======== EXTRACTED TEXT

The former Netflix and Spotify executive had succeeded former CEO and founder John Foley in 2022. McCarthy, who was lured out of retirement with a pay package initially valued at $168mn, was tasked with turning around the connected-fitness company after it had burnt through cash, leaving it “thinly capitalised” for its size.

Peloton’s share price never regained its pandemic-era highs, leaving the equity awards that made up most of McCarthy’s pay package worth a fraction of its initial valuation. Just months into his role as chief executive, McCarthy faced pressure from activist investors over corporate governance.

Despite a series of earlier lay-offs and cost cuts in recent years, Peloton’s market capitalisation has fallen to less than $1.5bn from an early-2021 peak of almost $50bn. The group was valued at $8.1bn at the time of its initial public offering in September 2019.

The New York-based company saw sales surge during Covid-19 lockdowns, but it subsequently struggled as easing pandemic restrictions allowed people to resume in-person activities at gyms and fitness studios.

================
======== PROVIDED RECORDS

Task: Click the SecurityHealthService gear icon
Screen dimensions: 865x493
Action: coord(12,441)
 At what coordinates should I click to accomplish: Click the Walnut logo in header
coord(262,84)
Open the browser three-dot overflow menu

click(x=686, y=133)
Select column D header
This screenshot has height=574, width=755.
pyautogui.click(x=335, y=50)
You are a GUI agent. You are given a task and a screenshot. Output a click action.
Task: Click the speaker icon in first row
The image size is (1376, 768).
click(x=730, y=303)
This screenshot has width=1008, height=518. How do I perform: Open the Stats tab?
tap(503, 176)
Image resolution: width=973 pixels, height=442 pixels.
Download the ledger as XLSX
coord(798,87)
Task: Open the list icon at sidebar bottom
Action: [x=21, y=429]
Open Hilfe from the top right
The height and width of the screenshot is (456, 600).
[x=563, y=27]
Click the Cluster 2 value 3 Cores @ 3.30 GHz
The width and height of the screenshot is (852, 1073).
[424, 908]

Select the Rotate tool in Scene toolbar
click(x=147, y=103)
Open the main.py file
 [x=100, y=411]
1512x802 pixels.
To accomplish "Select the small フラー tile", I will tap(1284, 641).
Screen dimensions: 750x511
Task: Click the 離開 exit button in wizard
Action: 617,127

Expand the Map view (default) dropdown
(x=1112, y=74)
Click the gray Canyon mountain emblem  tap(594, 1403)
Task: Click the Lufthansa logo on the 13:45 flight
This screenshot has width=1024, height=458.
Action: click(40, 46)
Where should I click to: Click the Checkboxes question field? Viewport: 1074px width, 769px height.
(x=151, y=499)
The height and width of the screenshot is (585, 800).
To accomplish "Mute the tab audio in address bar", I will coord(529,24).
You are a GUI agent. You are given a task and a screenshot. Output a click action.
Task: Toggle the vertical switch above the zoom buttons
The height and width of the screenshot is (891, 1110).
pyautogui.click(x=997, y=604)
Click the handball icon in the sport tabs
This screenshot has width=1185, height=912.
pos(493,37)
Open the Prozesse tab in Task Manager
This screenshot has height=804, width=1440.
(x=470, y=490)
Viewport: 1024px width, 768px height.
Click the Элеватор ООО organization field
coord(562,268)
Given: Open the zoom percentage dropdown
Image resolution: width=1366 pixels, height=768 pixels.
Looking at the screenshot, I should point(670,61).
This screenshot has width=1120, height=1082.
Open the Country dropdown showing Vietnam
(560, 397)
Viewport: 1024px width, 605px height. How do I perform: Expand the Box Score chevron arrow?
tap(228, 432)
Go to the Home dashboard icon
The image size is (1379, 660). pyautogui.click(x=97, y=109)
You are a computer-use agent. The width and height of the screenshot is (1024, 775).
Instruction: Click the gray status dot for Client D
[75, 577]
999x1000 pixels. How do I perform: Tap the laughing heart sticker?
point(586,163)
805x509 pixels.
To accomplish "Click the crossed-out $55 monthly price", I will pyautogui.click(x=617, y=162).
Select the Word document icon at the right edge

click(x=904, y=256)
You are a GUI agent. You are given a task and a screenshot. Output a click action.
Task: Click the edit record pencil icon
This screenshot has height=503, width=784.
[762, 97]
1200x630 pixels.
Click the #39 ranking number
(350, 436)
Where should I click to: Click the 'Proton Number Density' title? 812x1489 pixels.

================

WORK INSTRUCTION 1 -> In the text about Peloton, what was the company valued at when it held its initial public offering?
WORK INSTRUCTION 2 -> Copy from the text about Peloton, starting with "Despite a series" and going on through "and fitness studios.".
WORK INSTRUCTION 3 -> Carry on the text about Peloton from where it stops.
The rows are separate material from the text about Peloton.

TASK ANSWER 1 -> $8.1bn, in September 2019.

TASK ANSWER 2 ->
Despite a series of earlier lay-offs and cost cuts in recent years, Peloton’s market capitalisation has fallen to less than $1.5bn from an early-2021 peak of almost $50bn. The group was valued at $8.1bn at the time of its initial public offering in September 2019.

The New York-based company saw sales surge during Covid-19 lockdowns, but it subsequently struggled as easing pandemic restrictions allowed people to resume in-person activities at gyms and fitness studios.

TASK ANSWER 3 ->
Those downward trends have continued. In its quarterly results on Thursday, Peloton reported that total revenue in the three months to March fell 4 per cent from a year ago to $717.7mn. Sales of its connected fitness products sank 14 per cent, in a sign of soft demand for its bikes and treadmills.

Subscription revenue, which now represents 61 per cent of total revenue, increased 3 per cent in its fiscal third quarter from a year ago, but the results showed signs that customer engagement is flagging. The number of paid app subscriptions plunged 21 per cent from the same period last year.

Peloton’s net loss narrowed to $167mn in the third quarter, but still missed analysts’ expectations for a loss of $130mn. The company said it generated positive cash flow for the first time in more than three years, of $8.6mn, a reversal from cash burn of $55.3mn in the same quarter a year earlier.

The company said generating “sustained and meaningful” positive free cash flow was a “top priority”, and announced on Thursday plans to cut about 400 jobs and continue reducing its retail showroom footprint in an effort to reduce costs.

Peloton said the plan would result in annual cost savings of more than $200mn by the end of its 2025 fiscal year.

Group chair Karen Boone and company director Chris Bruzzo will be interim co-chief executives until the company has found a permanent replacement for McCarthy, who will become a strategic adviser to Peloton until the end of the year.

“Barry joined Peloton during an incredibly challenging time for the business,” Bruzzo said in a statement, crediting him with “rearchitecting the cost structure of the business to create stability and to reach the important milestone of achieving positive free cash flow.”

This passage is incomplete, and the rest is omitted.